From the first line of the data down to and including the line with "Task: Click the blue plus zoom-in button", copy everything exactly, leaving out pictures.

╭──

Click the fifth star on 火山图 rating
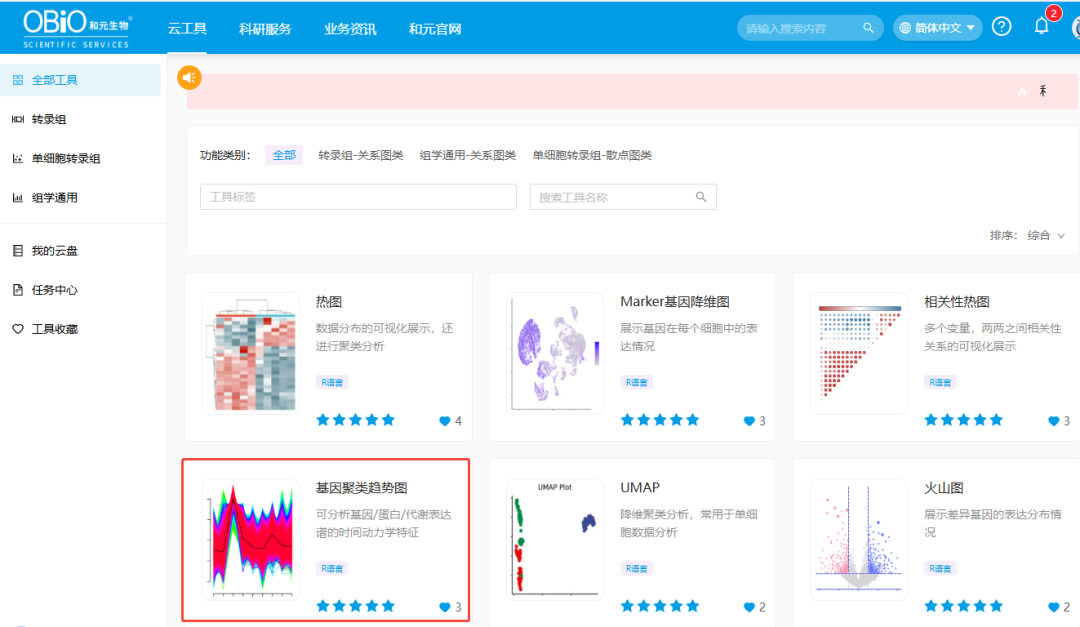1080x627 pixels. [997, 605]
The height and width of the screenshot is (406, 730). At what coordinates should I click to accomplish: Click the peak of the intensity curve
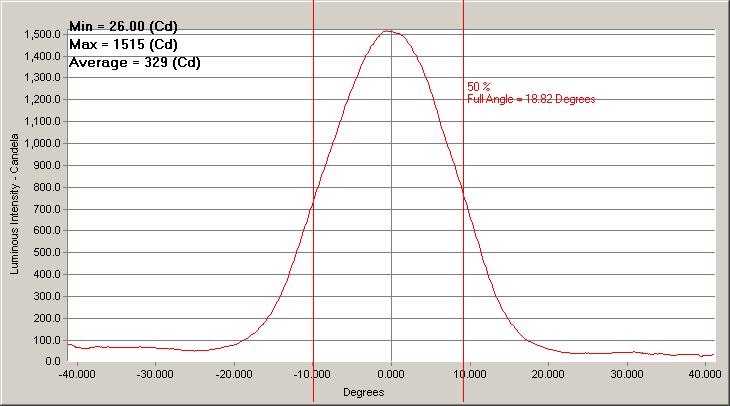389,31
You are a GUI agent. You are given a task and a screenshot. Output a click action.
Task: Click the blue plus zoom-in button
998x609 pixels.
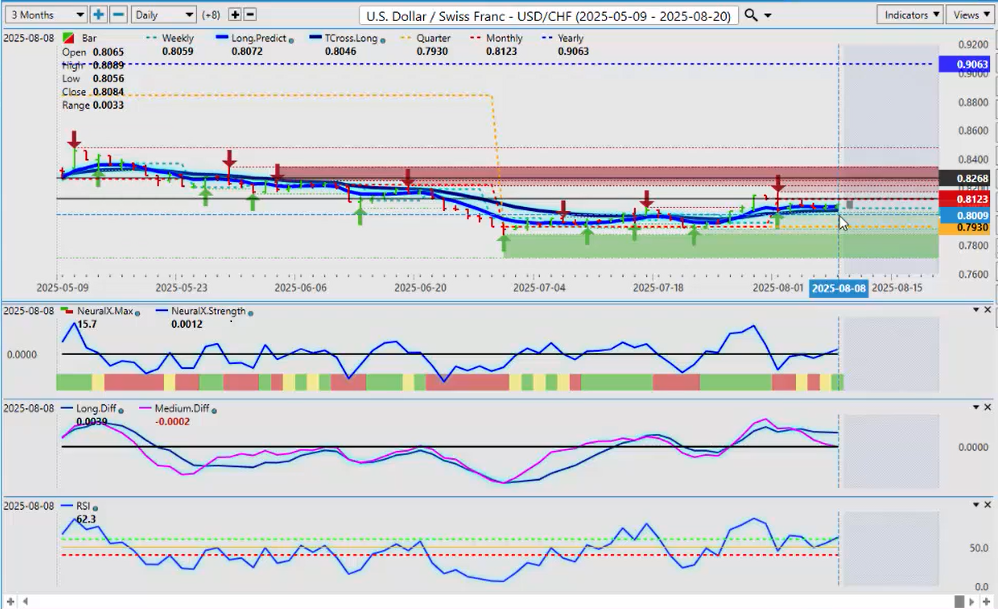(98, 15)
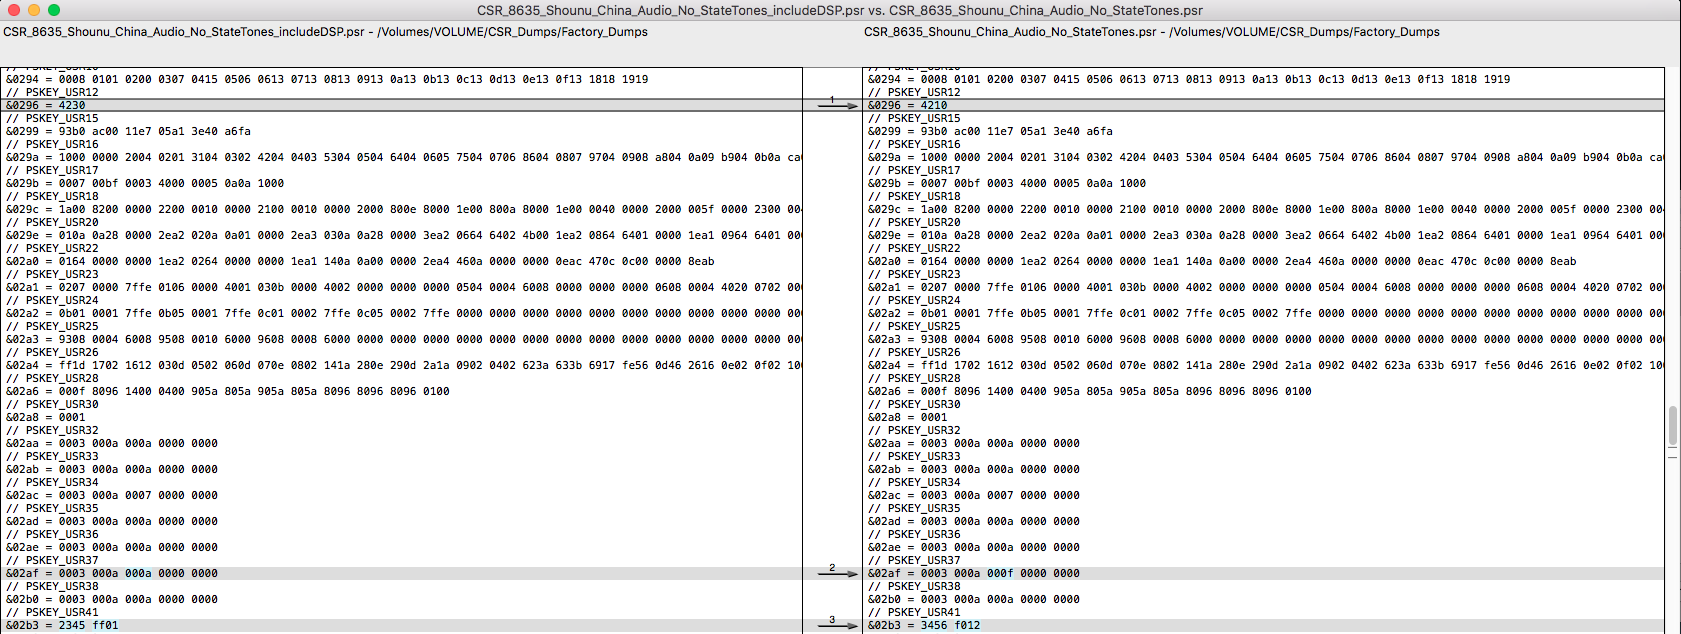The height and width of the screenshot is (634, 1681).
Task: Select right pane line &0296 = 4210
Action: click(x=908, y=105)
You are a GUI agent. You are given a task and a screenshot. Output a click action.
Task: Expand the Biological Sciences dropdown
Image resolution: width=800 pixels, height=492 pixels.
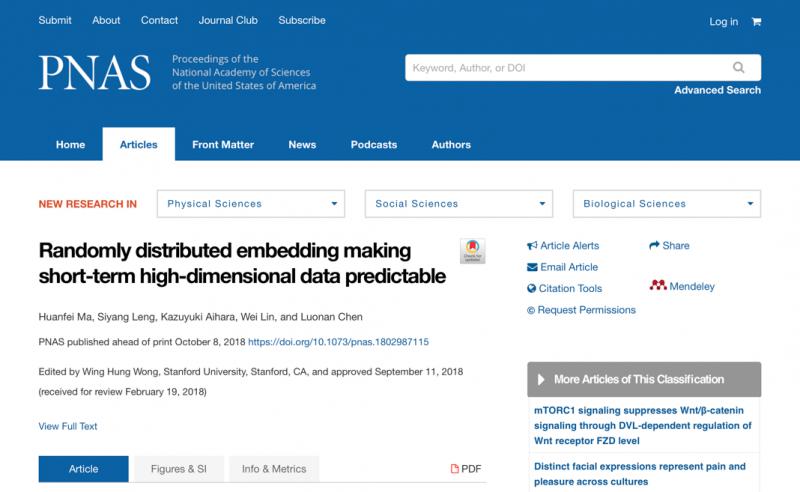[666, 204]
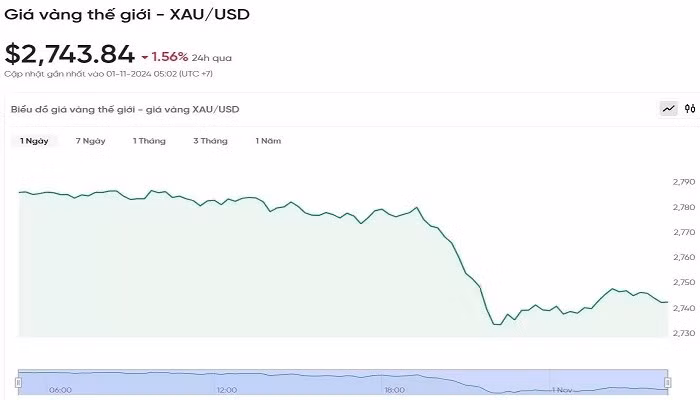Click the Biểu đồ giá vàng chart title
Image resolution: width=700 pixels, height=400 pixels.
(125, 109)
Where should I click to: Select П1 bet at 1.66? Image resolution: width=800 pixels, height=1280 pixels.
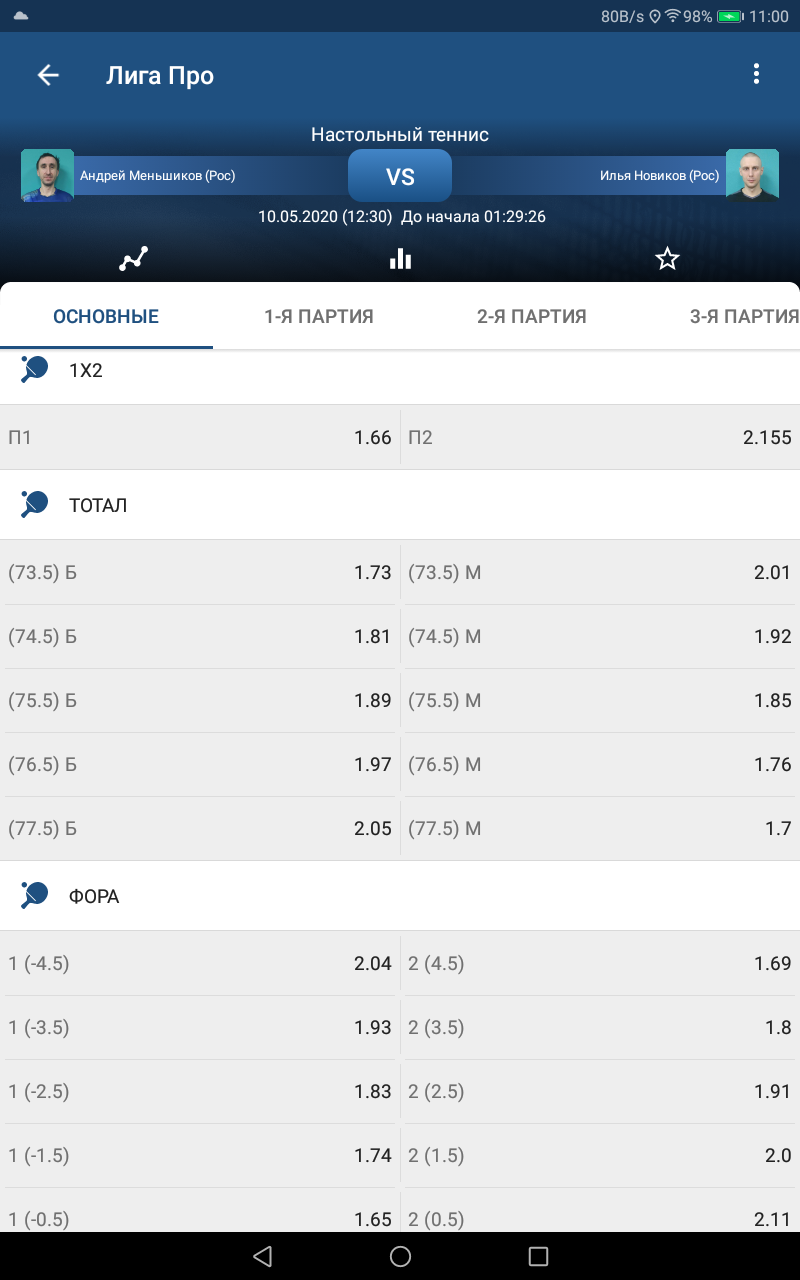tap(200, 437)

╰──

> Solution
Click the fifth star on 火山图 rating
1080x627 pixels. [997, 605]
The height and width of the screenshot is (406, 730). At what coordinates should I click to accomplish: Click the peak of the intensity curve
389,31
You are a GUI agent. You are given a task and a screenshot. Output a click action.
Task: Click the blue plus zoom-in button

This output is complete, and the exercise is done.